BYU

Office of Research Computing

R

R
R is a statistical computing language and software environment.

It is most well known for its plotting and statistical computing abilities, including statistical modeling and prediction. It is not as suited for high-performance computing as a compiled language like C or Fortran would be, and struggles to perform at an optimized level when dealing with large computation and data, especially when compared to similar dynamic languages like julia or python.

We strongly recommend that users do not use R for a major component of their HPC jobs. We do recommend using it for data analysis, statistical modeling, prediction, and proof-of-concept work for defining algorithms.

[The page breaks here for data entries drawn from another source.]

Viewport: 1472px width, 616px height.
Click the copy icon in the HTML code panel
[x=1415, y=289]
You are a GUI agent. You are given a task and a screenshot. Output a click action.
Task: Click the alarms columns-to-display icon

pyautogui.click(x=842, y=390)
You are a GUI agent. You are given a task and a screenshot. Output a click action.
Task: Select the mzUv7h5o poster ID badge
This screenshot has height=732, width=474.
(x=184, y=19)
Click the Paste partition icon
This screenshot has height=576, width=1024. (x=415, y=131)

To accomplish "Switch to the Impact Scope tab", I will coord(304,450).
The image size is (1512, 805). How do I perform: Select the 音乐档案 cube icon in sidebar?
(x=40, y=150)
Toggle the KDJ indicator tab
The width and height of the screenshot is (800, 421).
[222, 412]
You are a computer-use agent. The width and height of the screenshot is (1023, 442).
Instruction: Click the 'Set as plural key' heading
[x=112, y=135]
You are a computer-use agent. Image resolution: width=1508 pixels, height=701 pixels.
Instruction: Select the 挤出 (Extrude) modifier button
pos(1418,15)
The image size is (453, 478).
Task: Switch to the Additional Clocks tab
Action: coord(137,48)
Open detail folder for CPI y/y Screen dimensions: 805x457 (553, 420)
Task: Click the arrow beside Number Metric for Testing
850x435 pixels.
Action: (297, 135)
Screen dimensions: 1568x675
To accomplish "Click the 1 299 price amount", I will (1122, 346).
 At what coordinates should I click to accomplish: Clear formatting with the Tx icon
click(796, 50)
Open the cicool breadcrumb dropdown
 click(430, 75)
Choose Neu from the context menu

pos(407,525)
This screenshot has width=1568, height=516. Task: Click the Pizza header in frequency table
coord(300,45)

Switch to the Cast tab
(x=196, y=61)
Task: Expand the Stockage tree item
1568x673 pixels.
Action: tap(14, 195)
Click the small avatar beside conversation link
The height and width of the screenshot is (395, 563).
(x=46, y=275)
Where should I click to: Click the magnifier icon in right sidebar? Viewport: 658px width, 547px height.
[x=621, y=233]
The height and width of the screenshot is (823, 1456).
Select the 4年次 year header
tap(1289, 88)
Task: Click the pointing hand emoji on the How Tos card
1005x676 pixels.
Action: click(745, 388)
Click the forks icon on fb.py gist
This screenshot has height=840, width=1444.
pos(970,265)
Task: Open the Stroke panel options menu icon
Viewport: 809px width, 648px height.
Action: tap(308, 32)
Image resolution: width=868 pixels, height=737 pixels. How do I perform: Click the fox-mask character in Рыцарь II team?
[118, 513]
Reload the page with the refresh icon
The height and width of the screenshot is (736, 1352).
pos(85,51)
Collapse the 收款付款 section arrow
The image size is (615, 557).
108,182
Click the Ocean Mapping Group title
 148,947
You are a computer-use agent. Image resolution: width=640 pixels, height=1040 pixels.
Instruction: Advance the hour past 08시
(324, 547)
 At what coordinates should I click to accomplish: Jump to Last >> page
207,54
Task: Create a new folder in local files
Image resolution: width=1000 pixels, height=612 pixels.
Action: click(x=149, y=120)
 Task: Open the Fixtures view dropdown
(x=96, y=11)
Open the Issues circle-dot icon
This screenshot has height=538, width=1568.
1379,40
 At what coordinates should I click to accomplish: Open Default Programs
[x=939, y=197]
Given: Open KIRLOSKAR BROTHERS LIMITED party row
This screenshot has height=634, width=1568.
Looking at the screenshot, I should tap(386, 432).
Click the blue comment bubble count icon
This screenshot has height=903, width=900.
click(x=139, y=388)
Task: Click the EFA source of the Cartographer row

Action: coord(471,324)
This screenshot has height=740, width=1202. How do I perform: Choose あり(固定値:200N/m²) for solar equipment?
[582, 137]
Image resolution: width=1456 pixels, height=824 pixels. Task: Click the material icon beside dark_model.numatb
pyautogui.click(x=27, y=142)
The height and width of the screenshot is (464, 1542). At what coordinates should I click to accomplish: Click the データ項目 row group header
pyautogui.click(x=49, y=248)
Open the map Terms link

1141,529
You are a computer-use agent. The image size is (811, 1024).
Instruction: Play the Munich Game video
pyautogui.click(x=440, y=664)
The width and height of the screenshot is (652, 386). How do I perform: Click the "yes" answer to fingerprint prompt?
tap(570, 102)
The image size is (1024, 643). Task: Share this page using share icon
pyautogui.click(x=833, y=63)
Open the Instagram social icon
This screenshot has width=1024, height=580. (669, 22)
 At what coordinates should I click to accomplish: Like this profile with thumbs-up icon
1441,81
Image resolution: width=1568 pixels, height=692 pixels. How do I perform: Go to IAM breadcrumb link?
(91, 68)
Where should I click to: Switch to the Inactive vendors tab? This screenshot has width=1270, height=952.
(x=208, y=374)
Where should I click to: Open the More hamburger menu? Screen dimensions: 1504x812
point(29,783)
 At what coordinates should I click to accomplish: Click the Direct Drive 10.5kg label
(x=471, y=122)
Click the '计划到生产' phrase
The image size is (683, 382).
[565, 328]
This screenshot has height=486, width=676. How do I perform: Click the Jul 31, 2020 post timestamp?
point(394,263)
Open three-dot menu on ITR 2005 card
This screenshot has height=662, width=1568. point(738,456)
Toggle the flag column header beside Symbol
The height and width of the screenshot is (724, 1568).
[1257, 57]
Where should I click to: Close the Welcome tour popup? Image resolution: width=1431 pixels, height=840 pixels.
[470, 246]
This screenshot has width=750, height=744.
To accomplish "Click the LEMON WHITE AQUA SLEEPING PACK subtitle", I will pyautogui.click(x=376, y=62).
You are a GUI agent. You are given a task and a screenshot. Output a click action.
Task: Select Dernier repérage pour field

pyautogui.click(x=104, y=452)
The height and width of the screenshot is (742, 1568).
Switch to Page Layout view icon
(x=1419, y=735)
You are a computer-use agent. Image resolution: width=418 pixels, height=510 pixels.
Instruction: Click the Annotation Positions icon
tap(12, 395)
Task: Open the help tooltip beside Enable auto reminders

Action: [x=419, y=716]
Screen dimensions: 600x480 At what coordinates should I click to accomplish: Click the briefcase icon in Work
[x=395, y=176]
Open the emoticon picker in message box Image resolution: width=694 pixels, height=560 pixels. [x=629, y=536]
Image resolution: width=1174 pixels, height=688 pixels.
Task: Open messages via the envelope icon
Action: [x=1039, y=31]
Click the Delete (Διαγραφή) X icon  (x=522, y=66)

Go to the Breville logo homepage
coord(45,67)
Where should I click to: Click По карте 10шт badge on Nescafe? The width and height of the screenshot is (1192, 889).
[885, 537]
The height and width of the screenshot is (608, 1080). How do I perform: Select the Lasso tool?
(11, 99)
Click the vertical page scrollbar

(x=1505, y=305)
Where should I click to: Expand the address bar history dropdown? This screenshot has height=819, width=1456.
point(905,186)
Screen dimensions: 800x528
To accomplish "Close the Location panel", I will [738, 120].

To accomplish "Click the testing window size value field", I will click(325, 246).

Creating an R Environment through Anaconda/ Miniconda/ conda/ mamba

When creating an R environment, use caution. Unlike other environments, when R packages and libraries are loaded they do not always grab the most recent versions, and can run into all sorts of compatibility and dependency issues, proving to be quite a headache.

Because of this, we recommend building using the conda/mamba package manager from Anaconda, and then building R inside of this environment. Anaconda does a great job of addressing these issues behind the scenes, and works well with R. conda/mamba is already installed on the supercomputer.

To create an R environment with conda/mamba, start by logging into the super computer and create a conda/mamba environment:

mamba create --name <env_name>

Next, activate the environment:

mamba activate <env_name>

Lastly, install R and any other desired packages into said environment:

mamba install -c conda-forge r <r-example> <r-packages>

Or if channels are already set up in ~/.condarc (see the bioconda section of the python documentation):

mamba install r <r-example> <r-packages>

Follow the command prompts, and just like that, your R environment is ready to go. Simply type "R" in the command to begin typing in R. To activate your new environment on a fresh login type mamba activate <env_name>, and to deactivate this environment; mamba deactivate.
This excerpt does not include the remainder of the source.